Yesterday I was out checking out another new, expensive looking park, Gordon River Greenway. I walked to the end of the park, and outside of the entrance into a subdivision. There was a couple with 2 young kids riding bikes from the subdivision to the park. They were riding about the same pace I was walking, so as I walked along with them, it struck me how little I understand the lives of a married couple with two young kids, and that I did not know how to view life through that lens. That park was perfect for their purposes, and, well, there I was, out enjoying something that was probably built more for people like them than it was for people like me. So, I guess I’m always learning, or at least trying to.But yes, sometimes the darker feelings of self-pity or whatever come through. So, hopefully as I learn to see more, there will be less and less of them.

Gordon River Headwaters

Well, I thought I had had paddled the Gordon River from one end to the other, but thanks to my dear friend, Chris Griffith, over at lifeinbonitasprings.com/parks, I discovered a section of the river I hadn’t been on before. So, add that to my to do list. There is free kayak access, so that right there is a bonus.
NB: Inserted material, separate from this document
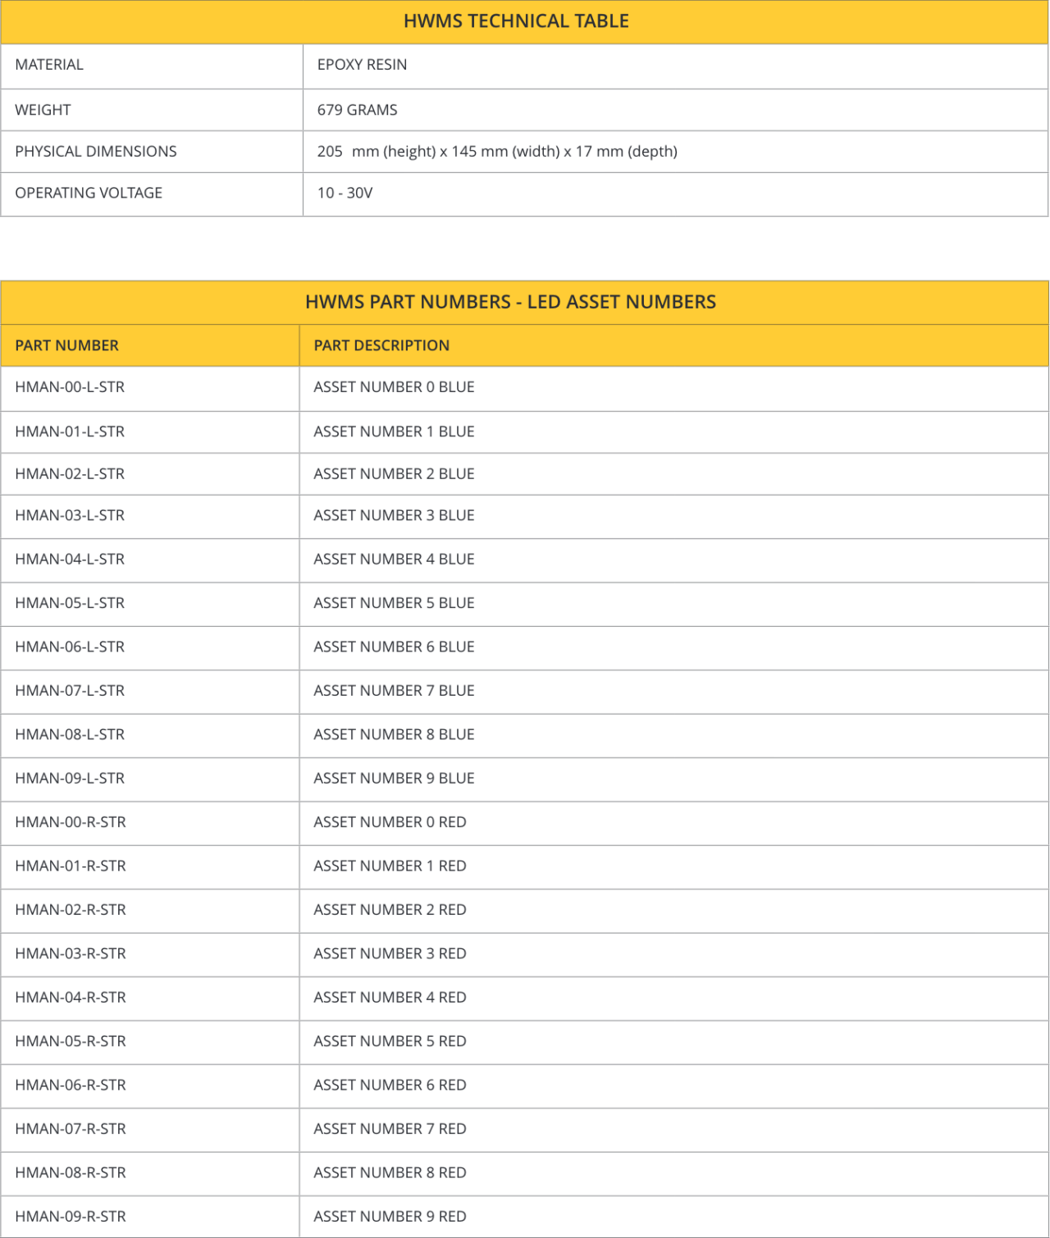Select part number HMAN-07-L-STR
Let’s see if I can load up an image of the map, for starters.

gordonriver

Now, Chris, (who happens to be a realtor in the area, if you’re looking to buy a place around about the area), has been writing about the local parks for at least four years, that I can tell. So, if you’re looking for things in the area to do, you might want to check out her write ups on the local naturey things to do around here, even if you don’t end up buying a place to live. Here’s a link to get you started.

I Am Unaware

I don’t wish to go into details on the complex relationships I have with family, but I guess in order to tell this, I’ll have to reveal a little more than I’m usually willing to talk about with even close friends, let alone publicly.
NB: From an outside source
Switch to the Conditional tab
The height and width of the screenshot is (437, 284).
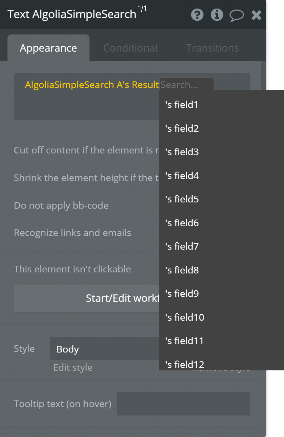(130, 48)
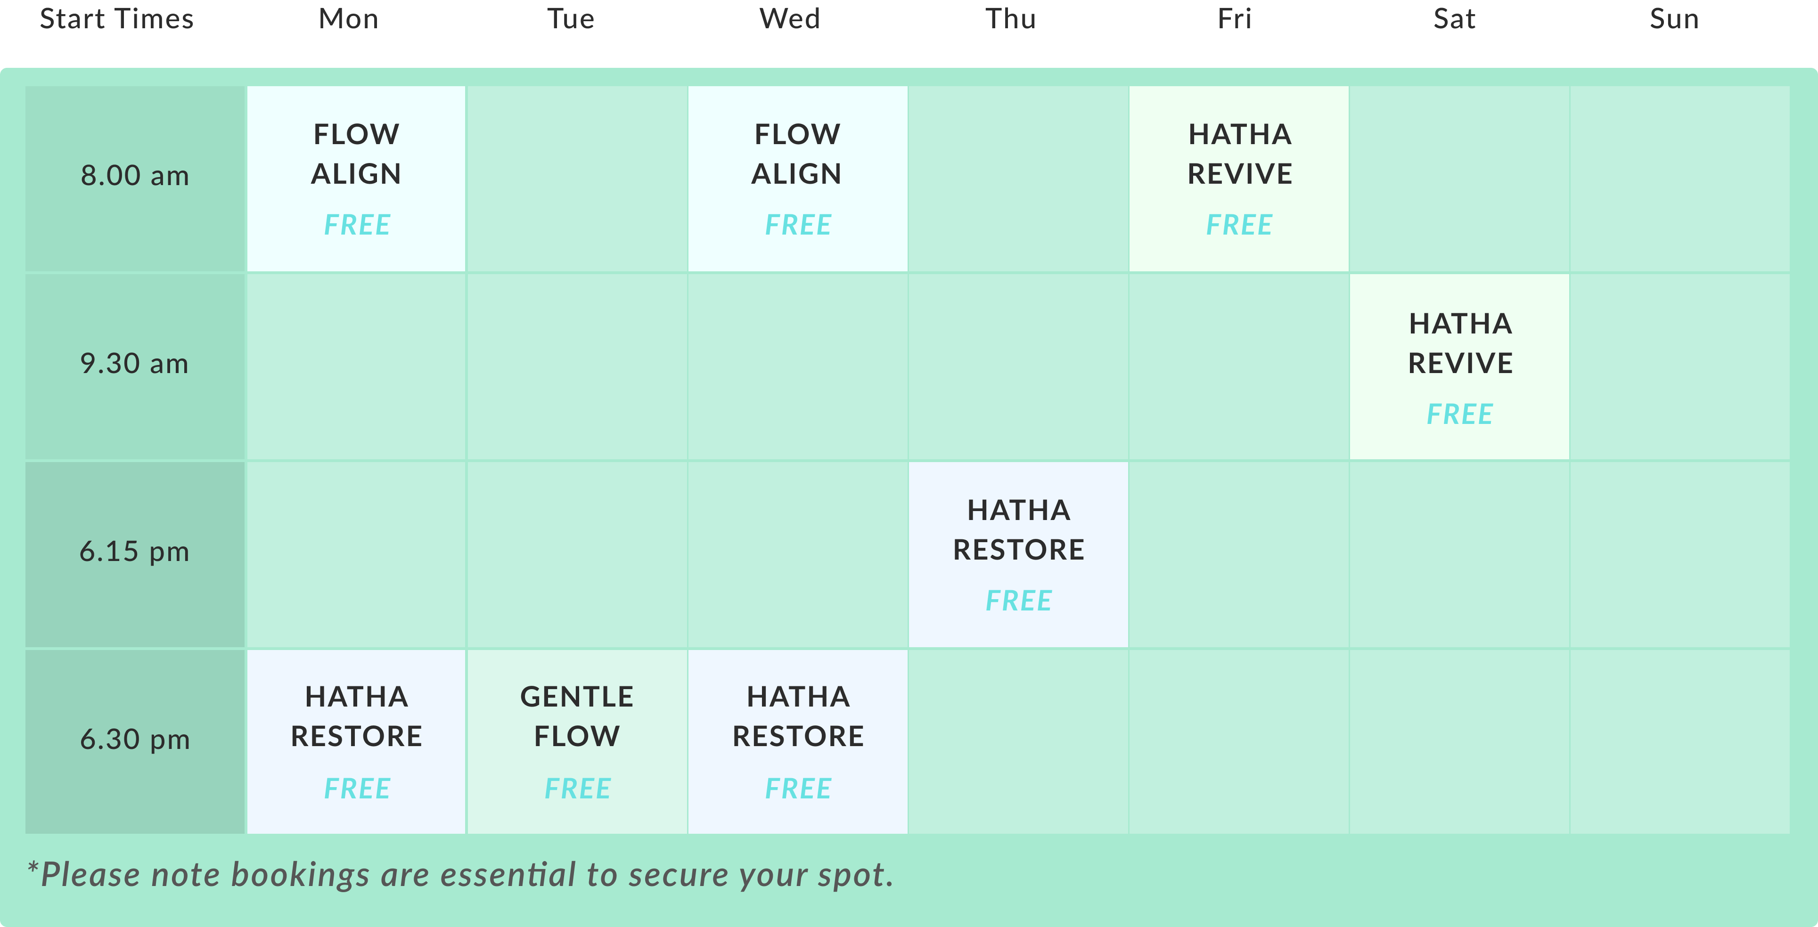
Task: Click the Start Times header
Action: (116, 19)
I’ve recently been noticing that some of my relations have a tremendously negative impact on my moods, and I got to thinking about that. It seemed like everyone in every other area of my life were happy with me, but a few folks had nothing much good to say to or about me. Again, I’m deliberately being vague, but the takeaway is this: The people who were having a negative impact or influence on me mean well, I’m sure. They are not aware of the impact they are having on me, and I’ll go ahead and admit, I’m kind of emotionally vulnerable and not all that used to pushing through being a little overly sensitive, maybe. But what it makes me wonder about mostly, is my own impact and influence on others. I am fortunate to know some really great people. I would hate to blithely going about life having any kind of negative impact or influence on their lives while I bounced around life from one bumper to the next. So, that’s something I think about. Trying to not be someone who brings negativity into others’ lives, without even realising I’m doing it. I know I’m working through a lot of weird life changes right now. I hope I deal with them in a way that doesn’t affect others in anything but a more positive way. I can’t give specific examples, but I know I could be doing a better job of it.